The new security math: tokens beat cleverness

Anthropic's Mythos LLM is so good at breaking into systems that the company won't release it publicly. Instead, they've given access only to critical software makers so they can harden their code first. The AI Security Institute just published the first independent analysis. It backs up Anthropic's claims. Mythos completed a 32-step simulated corporate network attack in 3 out of 10 attempts. The task, called "The Last Ones," typically takes humans 20 hours. Competing models Opus 4.6 and GPT-5.4 couldn't finish it at all.
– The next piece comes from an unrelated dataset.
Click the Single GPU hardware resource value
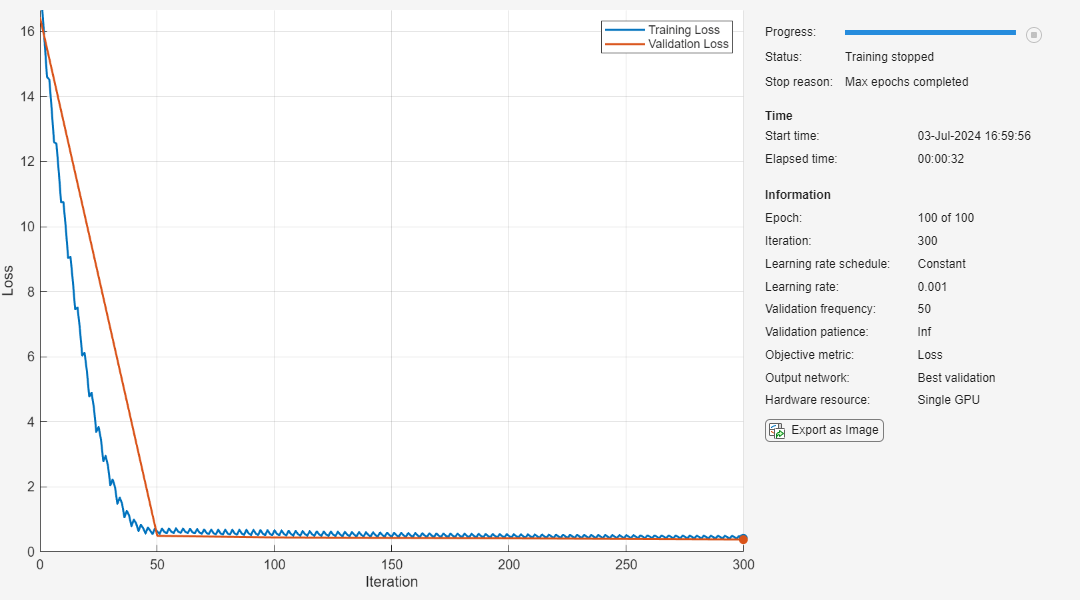 (948, 400)
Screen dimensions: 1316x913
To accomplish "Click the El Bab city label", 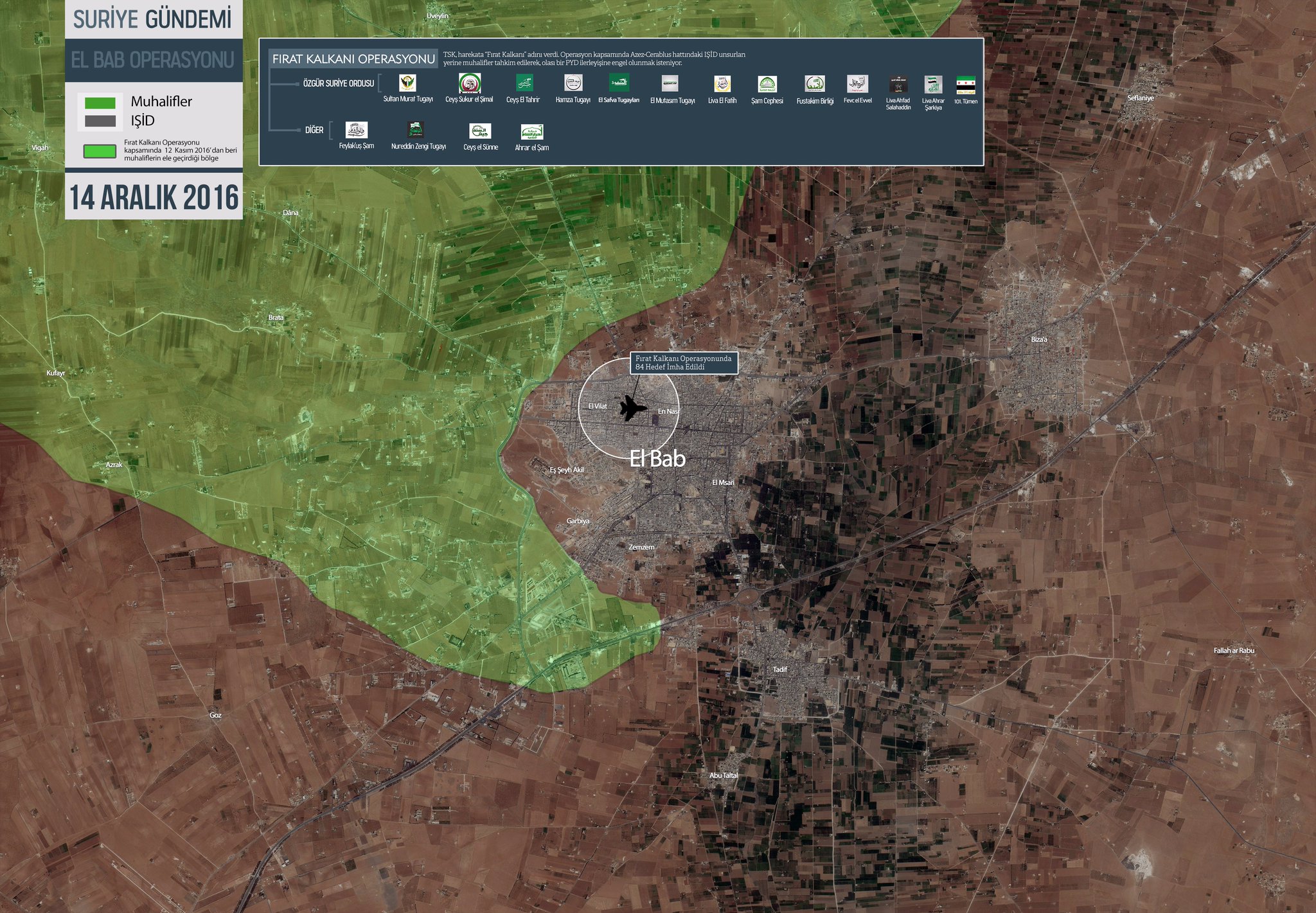I will pos(657,459).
Here's the uncomfortable part. None of the models tested showed diminishing returns when given more tokens. AISI budgeted 100 million tokens per attempt, roughly $12,500 per Mythos run. The models just kept finding more exploits. No plateau. No ceiling. Security is becoming a raw spending contest. If attackers can buy enough compute, they'll find vulnerabilities. The only defense is spending more tokens finding them first.

Expect a development cycle with three phases: build, review, and harden. The first two are human-limited. The third is money-limited. You run autonomous agents against your code until your security budget runs dry. Open source software matters more than ever. If Linus's law says enough eyeballs make bugs shallow, enough tokens do the same thing. Companies depending on open source libraries can pool resources to harden them.

A Hacker News commenter raised a fair point: defenders have real advantages. They know their own codebase. They can focus on changed files in pull requests. They only need to break one link in an attack chain. Attackers have to build the whole chain. But that edge shrinks if models never hit diminishing returns. The cost of defense gets set by what an exploit is worth on the market, not by how clever your team is.